Producer / consumer with a bounded buffer
The bounded-buffer producer/consumer pattern as a Petri net — complementary free/used slot places enforce the buffer size, a timed withdraw transition models the consumer's rate, and place capacity caps the buffer at three slots. Tokens flowing through free→used→free show backpressure as a structural property.
For the backend engineer
A bounded buffer is where queueing theory meets concurrency, and the Petri net version makes the backpressure mechanism explicit instead of hiding it in a counter variable.
Free and used slots are complementary places. The free place starts with three tokens (three empty slots); used starts empty and is capped at capacity: 3 (the dashed border). Every produce firing moves one token free→used; every consume firing moves one back used→free. Their sum is invariant — the buffer can never hold more than three items, and that bound is a structural property of the net, not a runtime check.

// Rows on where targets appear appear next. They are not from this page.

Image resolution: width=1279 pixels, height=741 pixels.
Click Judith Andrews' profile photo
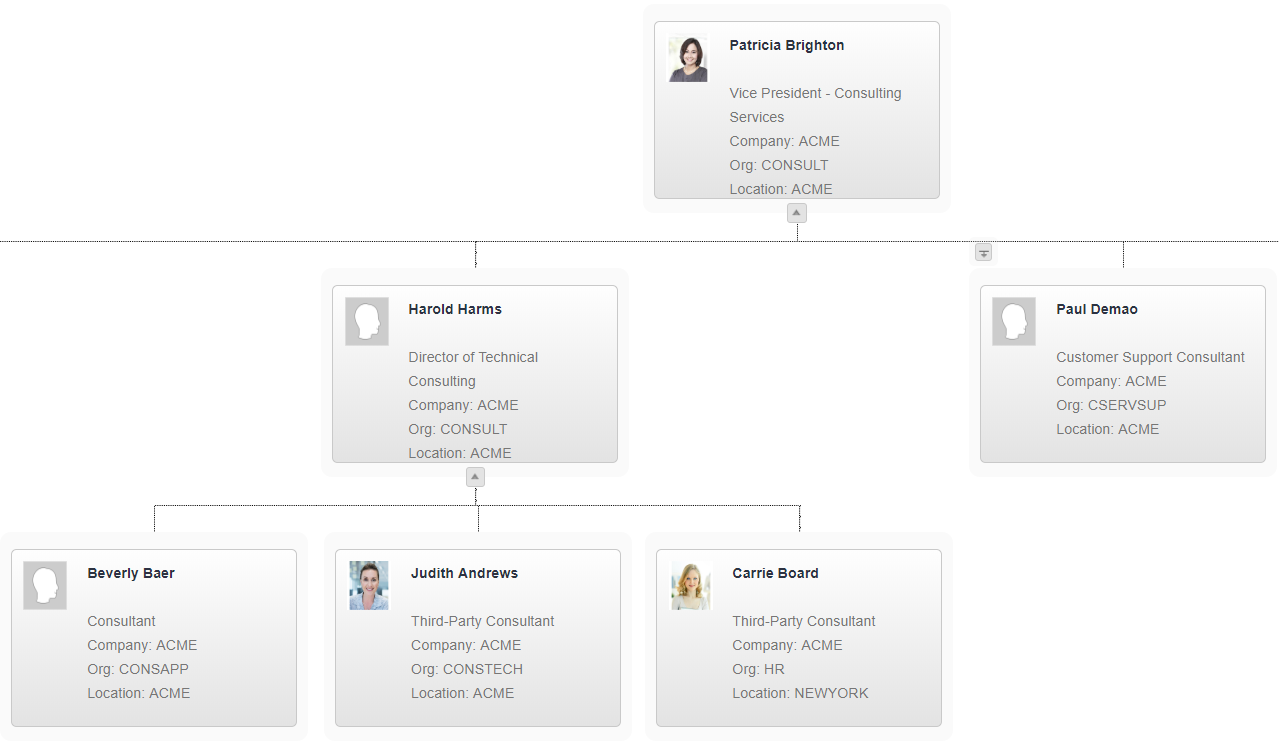[x=368, y=585]
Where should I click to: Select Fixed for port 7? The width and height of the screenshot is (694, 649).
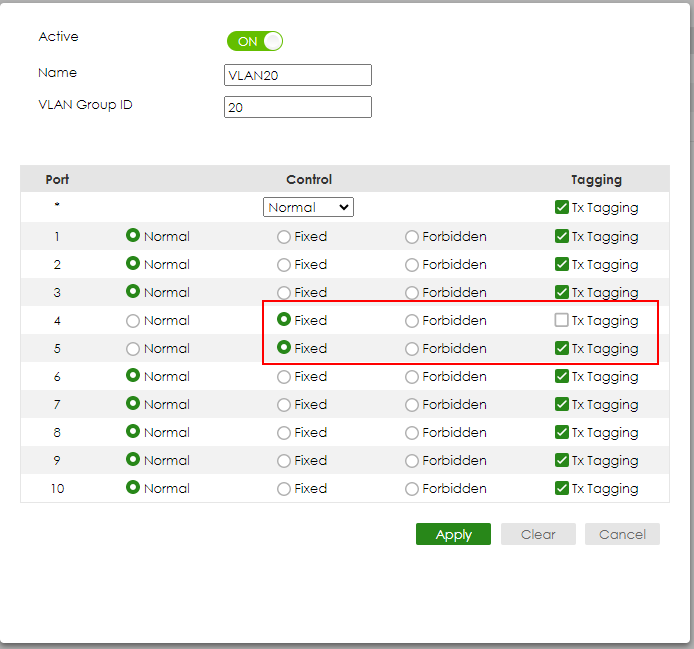tap(284, 405)
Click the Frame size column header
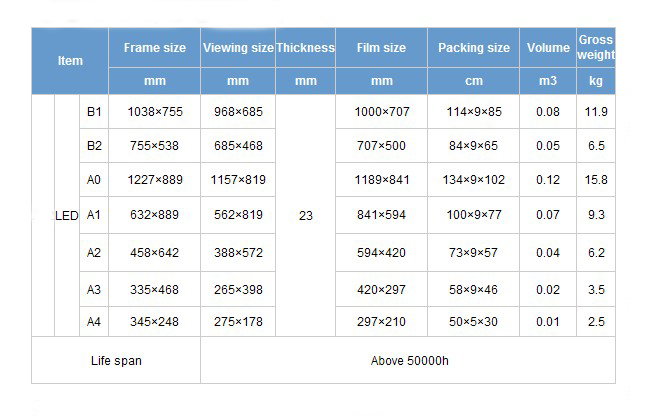649x419 pixels. pos(154,48)
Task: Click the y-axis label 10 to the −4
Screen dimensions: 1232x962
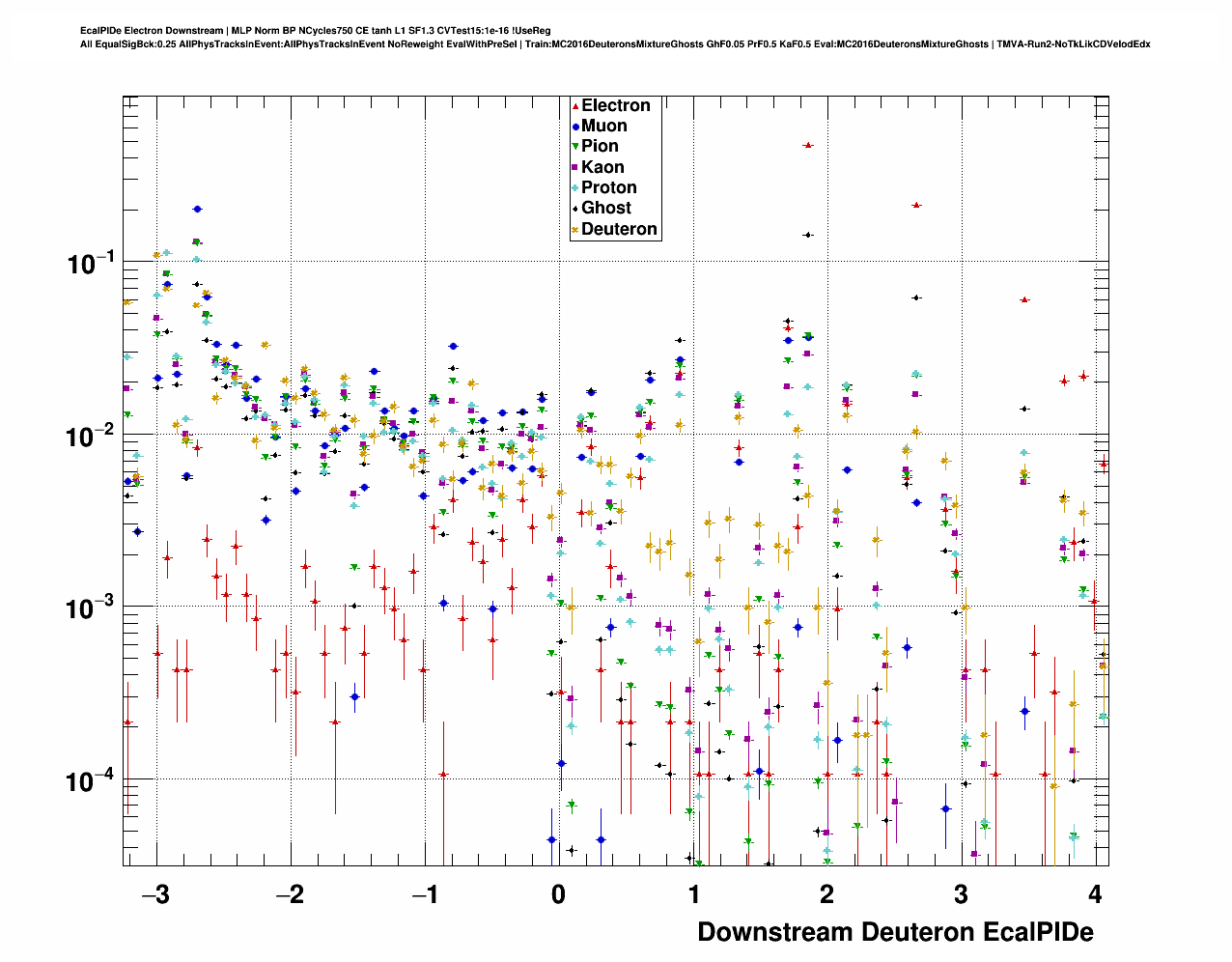Action: [x=91, y=780]
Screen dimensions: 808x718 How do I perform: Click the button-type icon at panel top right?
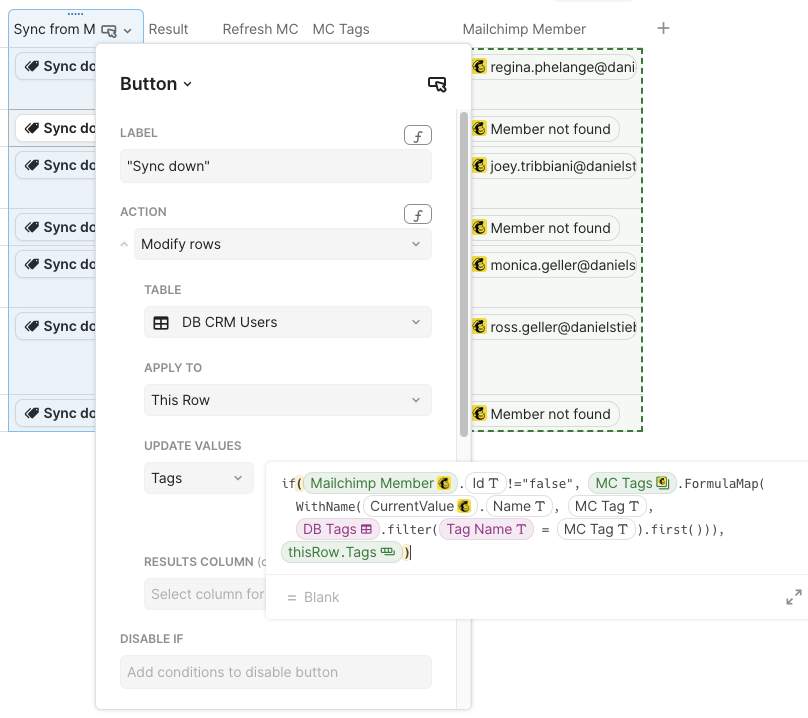pyautogui.click(x=437, y=84)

A timed consumer. consume is a timed transition with a rate (λ = 0.8), rendered as a hollow box — the GSPN convention for a transition that fires after a stochastic delay. That is how you model a consumer that drains the buffer at a finite rate, the seed of any performance analysis.
Backpressure for free. When free is empty (buffer full), produce loses its input token and is no longer enabled — the producer blocks until the consumer frees a slot. No if buffer.full branch; the net's enabling rule is the backpressure.